• [Listed records]:
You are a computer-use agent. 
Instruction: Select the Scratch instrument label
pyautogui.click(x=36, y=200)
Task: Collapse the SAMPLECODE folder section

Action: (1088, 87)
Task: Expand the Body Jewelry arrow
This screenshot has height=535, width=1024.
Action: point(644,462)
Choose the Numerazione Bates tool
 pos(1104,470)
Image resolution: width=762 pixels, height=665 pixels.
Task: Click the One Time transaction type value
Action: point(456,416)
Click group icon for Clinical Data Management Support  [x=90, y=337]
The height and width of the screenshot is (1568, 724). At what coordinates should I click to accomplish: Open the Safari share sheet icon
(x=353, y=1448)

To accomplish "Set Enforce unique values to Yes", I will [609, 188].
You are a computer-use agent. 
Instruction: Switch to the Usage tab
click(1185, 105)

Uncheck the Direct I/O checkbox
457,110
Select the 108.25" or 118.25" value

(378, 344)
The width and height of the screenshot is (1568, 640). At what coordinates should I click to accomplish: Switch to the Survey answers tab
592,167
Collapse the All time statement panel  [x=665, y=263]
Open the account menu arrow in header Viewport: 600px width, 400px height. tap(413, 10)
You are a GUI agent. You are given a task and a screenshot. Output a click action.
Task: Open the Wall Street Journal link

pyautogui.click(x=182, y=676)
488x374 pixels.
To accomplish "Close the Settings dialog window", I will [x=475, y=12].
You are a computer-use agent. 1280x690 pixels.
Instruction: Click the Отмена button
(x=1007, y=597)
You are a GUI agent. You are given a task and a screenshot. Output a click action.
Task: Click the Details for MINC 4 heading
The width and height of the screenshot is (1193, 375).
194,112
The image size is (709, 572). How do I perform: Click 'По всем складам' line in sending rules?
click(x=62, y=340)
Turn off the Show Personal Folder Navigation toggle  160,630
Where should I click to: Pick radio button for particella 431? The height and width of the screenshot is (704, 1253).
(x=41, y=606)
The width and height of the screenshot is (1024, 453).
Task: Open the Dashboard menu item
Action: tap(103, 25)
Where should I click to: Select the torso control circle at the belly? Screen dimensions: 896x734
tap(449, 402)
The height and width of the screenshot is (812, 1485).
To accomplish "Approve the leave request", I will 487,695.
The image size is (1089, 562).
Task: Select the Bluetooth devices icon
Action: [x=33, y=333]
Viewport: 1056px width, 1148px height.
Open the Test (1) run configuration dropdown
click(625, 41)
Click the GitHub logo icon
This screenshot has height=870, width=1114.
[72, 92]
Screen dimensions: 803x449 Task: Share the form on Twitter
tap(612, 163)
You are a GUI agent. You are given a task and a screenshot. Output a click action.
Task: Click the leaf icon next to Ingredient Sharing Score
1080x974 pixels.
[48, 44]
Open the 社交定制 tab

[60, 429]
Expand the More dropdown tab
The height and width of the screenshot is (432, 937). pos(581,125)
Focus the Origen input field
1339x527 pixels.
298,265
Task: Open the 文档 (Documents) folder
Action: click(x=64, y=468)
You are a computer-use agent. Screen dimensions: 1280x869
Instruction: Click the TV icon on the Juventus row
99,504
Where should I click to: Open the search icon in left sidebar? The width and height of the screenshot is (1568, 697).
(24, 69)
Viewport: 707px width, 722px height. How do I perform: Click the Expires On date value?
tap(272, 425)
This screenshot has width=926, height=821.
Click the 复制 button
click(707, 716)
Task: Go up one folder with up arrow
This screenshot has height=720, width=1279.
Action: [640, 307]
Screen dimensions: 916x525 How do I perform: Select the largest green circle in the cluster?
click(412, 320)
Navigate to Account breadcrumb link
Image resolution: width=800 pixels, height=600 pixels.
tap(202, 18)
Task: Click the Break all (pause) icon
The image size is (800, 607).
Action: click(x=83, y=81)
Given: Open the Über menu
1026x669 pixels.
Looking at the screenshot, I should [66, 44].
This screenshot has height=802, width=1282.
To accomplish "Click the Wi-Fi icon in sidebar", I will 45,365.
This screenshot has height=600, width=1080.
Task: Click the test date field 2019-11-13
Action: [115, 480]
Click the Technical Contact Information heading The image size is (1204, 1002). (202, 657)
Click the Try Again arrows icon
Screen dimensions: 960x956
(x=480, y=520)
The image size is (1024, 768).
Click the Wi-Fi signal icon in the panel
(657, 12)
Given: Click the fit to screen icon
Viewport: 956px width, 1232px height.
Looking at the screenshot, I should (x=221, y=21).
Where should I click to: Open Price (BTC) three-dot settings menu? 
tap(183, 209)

• [Stated goal]: Identify every line of the records above that contains the string "Viewport", and copy each of those lines in full. Matching is case-sensitive.

• [Output]:
Open the account menu arrow in header Viewport: 600px width, 400px height. tap(413, 10)
Viewport: 1056px width, 1148px height.
Viewport: 707px width, 722px height. How do I perform: Click the Expires On date value?
Viewport: 956px width, 1232px height.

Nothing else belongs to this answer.